Written instruction: Reproduce verbatim the rows below, from the line containing "You are a GUI" through the end of the rows, inclusive, and leave the pictures out of your output.

Data for processing:
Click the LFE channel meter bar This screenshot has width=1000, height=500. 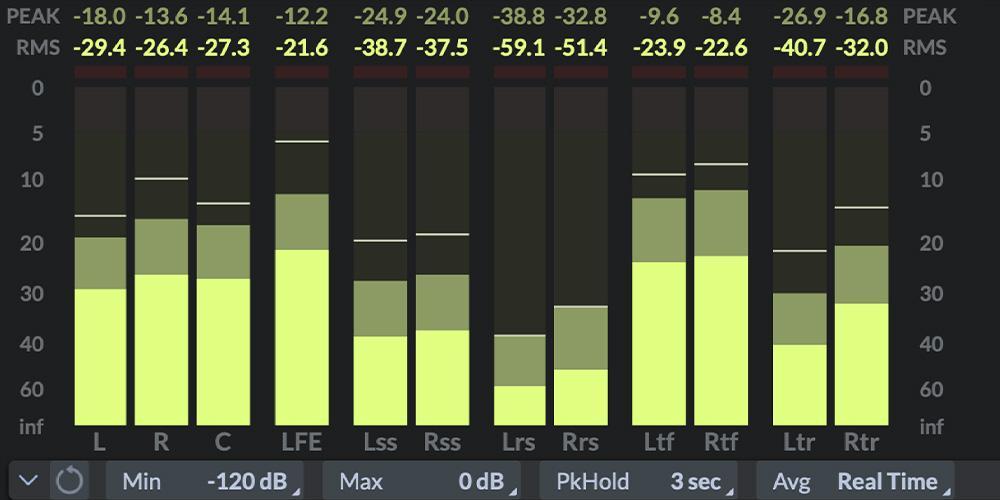[302, 300]
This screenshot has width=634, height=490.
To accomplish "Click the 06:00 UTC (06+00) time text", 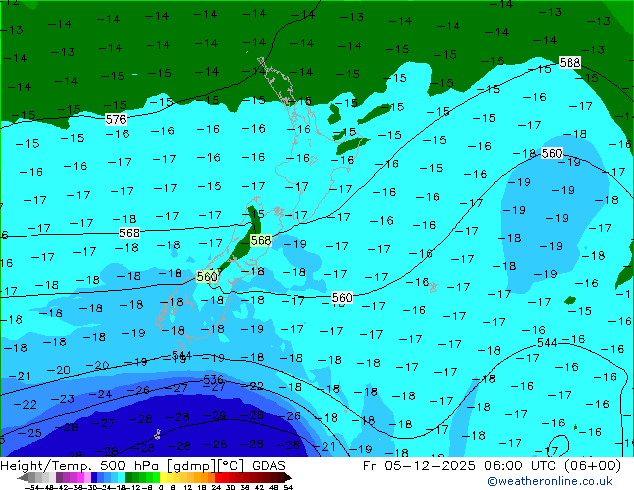I will point(562,465).
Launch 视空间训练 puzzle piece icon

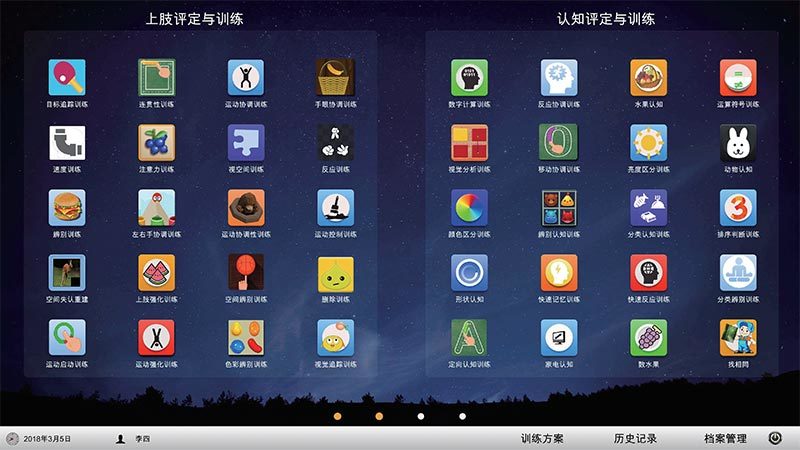pyautogui.click(x=245, y=143)
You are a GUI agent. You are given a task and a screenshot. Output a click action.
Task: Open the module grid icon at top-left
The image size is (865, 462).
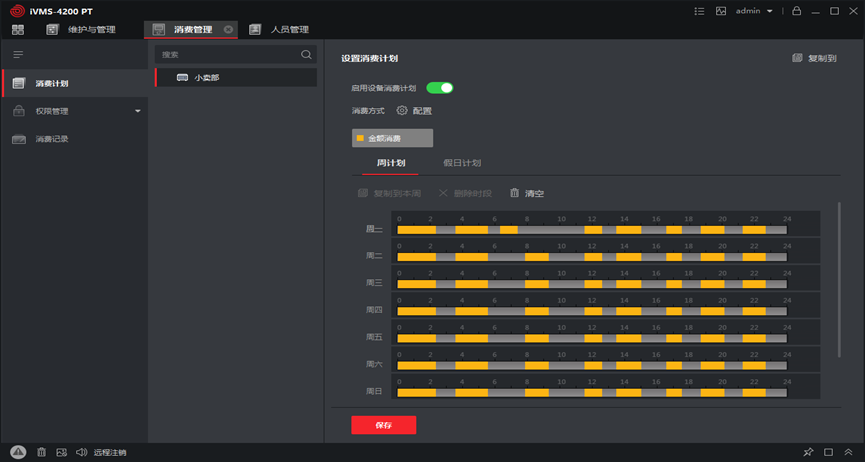pos(17,29)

Task output:
You are a GUI agent. You are given a task and a screenshot. Output a click action.
Task: Open the module grid icon at top-left
The image size is (865, 462).
pos(17,29)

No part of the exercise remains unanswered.